Boston 30th {December} 1766

Sir

A late Transaction of Mr Jonathan Porters occasi[ons] my troubling you att this time to inquire into the cause of it & if you find it necessary for Mr Apthorps intrest to Interpose in it. I must beg the {Favor} of you to do it as far as is in your power & Lett me know what is necessary for me to do that no damage may accrue to Mr Apthorp. The Complaint is made to me by Messrs Davis's of this Town That their Workmen are Hindred from Prosecuting the necessary work to Compleat the Vessell Mr {Jonathan} Porter this Brother sold to Mr Dennis {which} conveyance was made over by Mr Dennis to Mr Apthorp who sold the Vessell to Mr Ratcliff Heller & the Vessell was afterwards attacht by Mr Caldwell who has sold her to Messrs. Davis's. What {receipt} or discharge Mr Apthorp gave Messrs. Porters on their delivery of the Vessell I am Ignorant of but have seen the {receipt} Mr Apthorp gave Mr Heller for £75 for the Vessell agreeable to the appraisemt. of Mr.

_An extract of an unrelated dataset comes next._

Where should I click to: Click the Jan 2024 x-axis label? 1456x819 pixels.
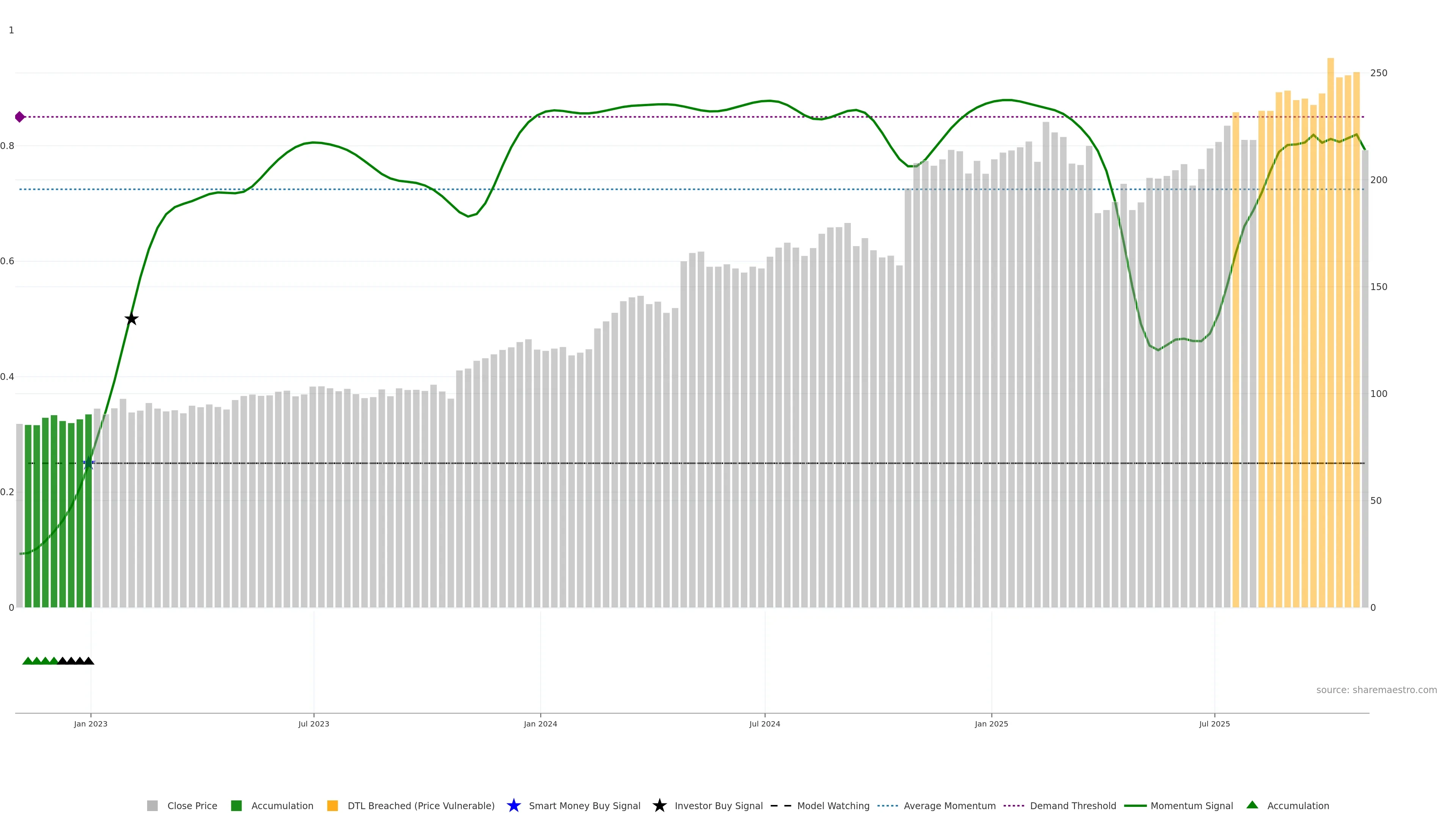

Stetson & others but no mention is made in that {receipt} of my Timber sold with the Vessell though the conveyance to Mr Dennis expresses Thirty Tons in the yard & all Further supplies that shall come to Compleat the vessell so that It appears to me from this View that the property of the Timber is still in Mr Apthorp & if you find it so you'l please to take care of it or dispose of it accordingly upon the whole as you are on the spott & have an opportunity of conversing with the partys you'l be better able to Judge of the matter than Jean by the {account} I receive only from one party & If you find Mr Porter acting to the prejudice of Mr Apthorp & obstinate in the pursuit of it you must put him in mind I have his & his Brothers note for £400. {which} must be imediately p[aid] in suit & I shou'd be glad you'd lett me know what prospect there is of recovering the money {which} will very much oblige [your humble servant]

To The {Honourable} {Samuel} White Esq.